• **Exercise brief**
Using the entries that follow, collect the lines where the word "Open" appears.

• **Data section**

========================================

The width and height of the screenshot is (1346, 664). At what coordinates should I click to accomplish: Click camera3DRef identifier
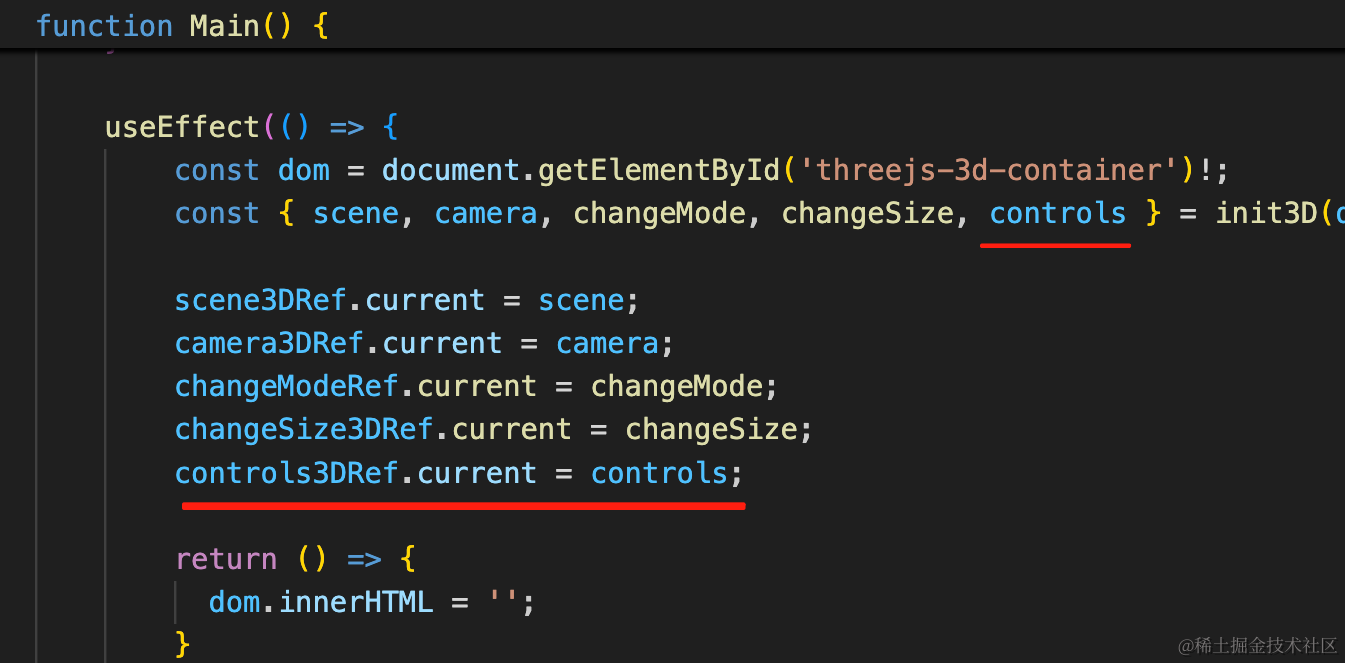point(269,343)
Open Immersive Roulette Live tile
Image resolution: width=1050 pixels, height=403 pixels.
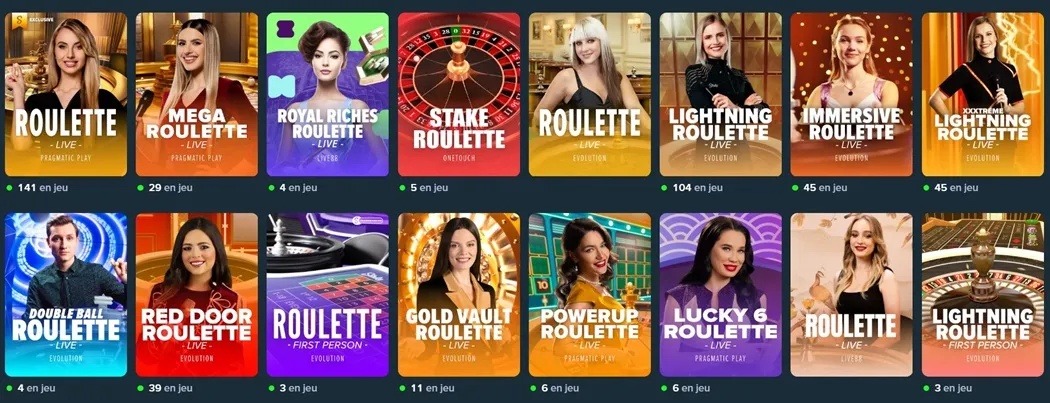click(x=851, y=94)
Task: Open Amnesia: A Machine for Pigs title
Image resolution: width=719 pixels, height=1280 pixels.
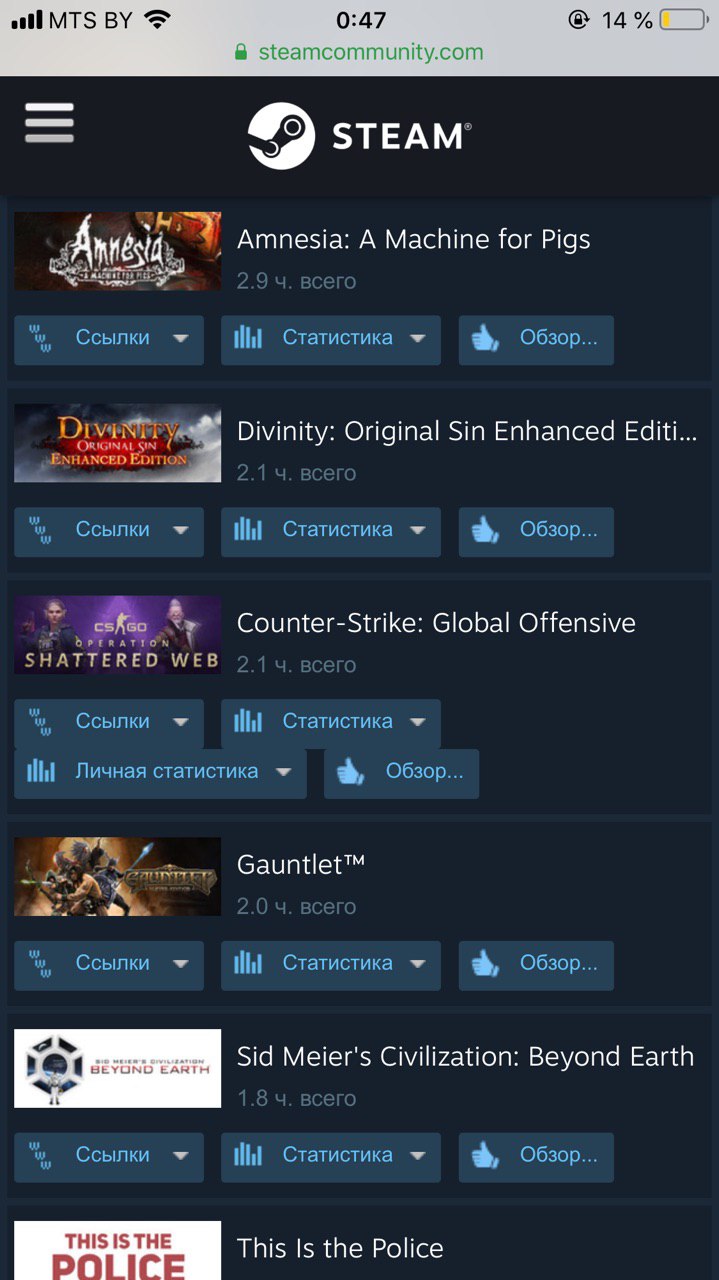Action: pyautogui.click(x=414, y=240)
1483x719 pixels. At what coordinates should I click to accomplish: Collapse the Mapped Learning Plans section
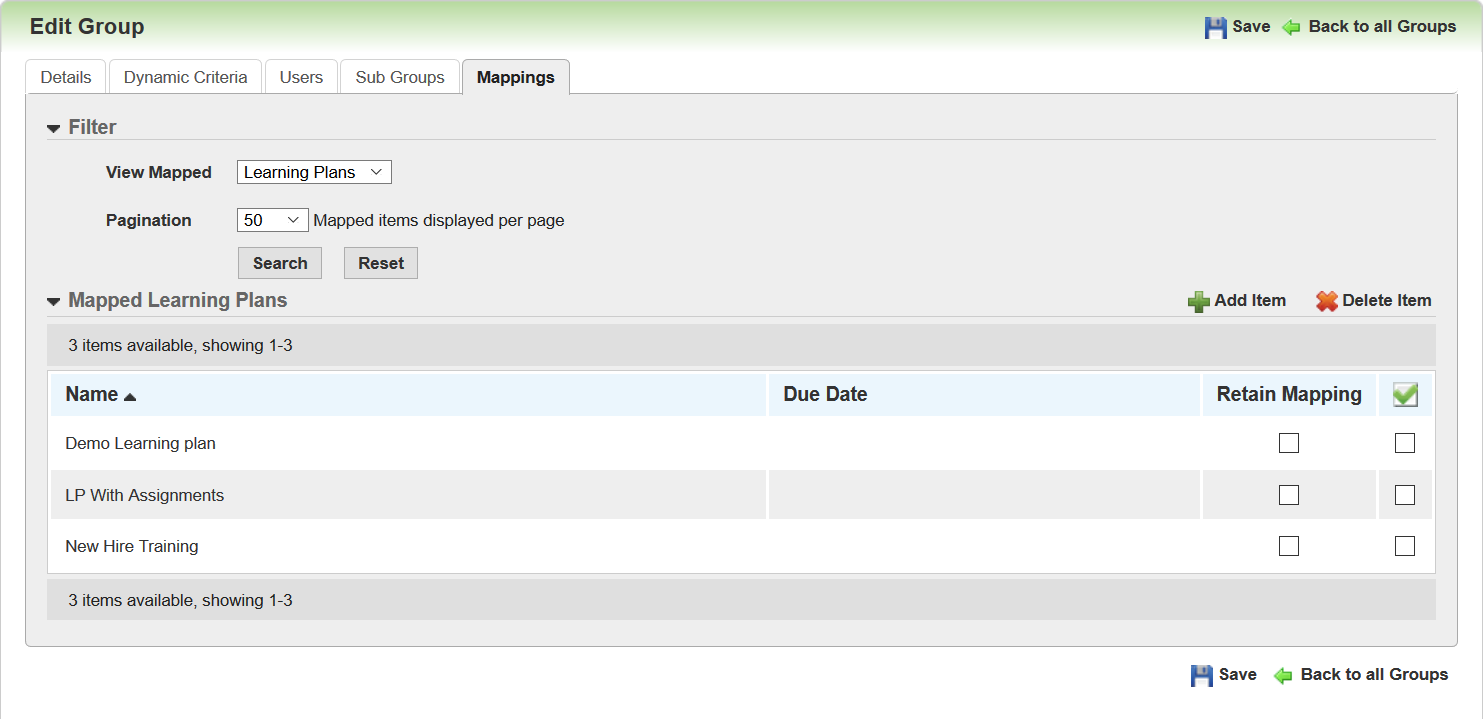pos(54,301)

========================================

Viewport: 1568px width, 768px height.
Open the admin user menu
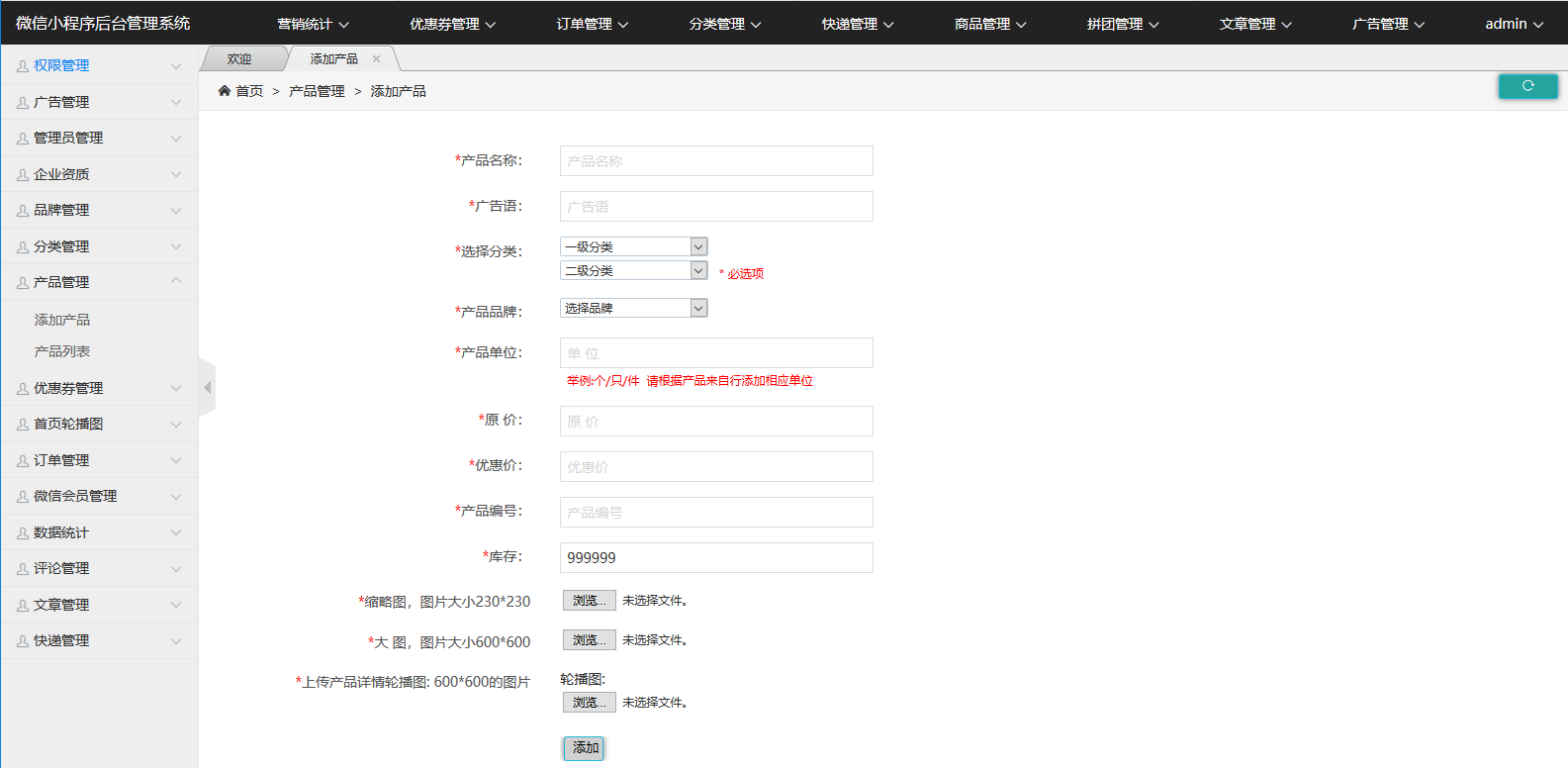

========================================

• **Response box**
Open Immersive Roulette Live tile
Task: Open Amnesia: A Machine for Pigs title
Open the admin user menu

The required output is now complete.